Input records
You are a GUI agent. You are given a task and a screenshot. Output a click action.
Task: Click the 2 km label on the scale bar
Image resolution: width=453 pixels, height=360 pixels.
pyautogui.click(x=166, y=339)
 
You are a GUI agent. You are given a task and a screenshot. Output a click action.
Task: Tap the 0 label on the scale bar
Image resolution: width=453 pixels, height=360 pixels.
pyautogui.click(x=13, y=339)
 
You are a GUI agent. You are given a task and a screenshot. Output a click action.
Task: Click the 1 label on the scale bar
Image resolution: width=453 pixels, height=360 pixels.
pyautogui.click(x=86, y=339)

Instruction
Rewrite the entries above with "scale bar" replaced by "distance scale" throughout, leaving everything else unchanged.

Result below
You are a GUI agent. You are given a task and a screenshot. Output a click action.
Task: Click the 2 km label on the distance scale
Image resolution: width=453 pixels, height=360 pixels.
pyautogui.click(x=166, y=339)
 
You are a GUI agent. You are given a task and a screenshot. Output a click action.
Task: Tap the 0 label on the distance scale
Image resolution: width=453 pixels, height=360 pixels.
pyautogui.click(x=13, y=339)
 
You are a GUI agent. You are given a task and a screenshot. Output a click action.
Task: Click the 1 label on the distance scale
Image resolution: width=453 pixels, height=360 pixels.
pyautogui.click(x=86, y=339)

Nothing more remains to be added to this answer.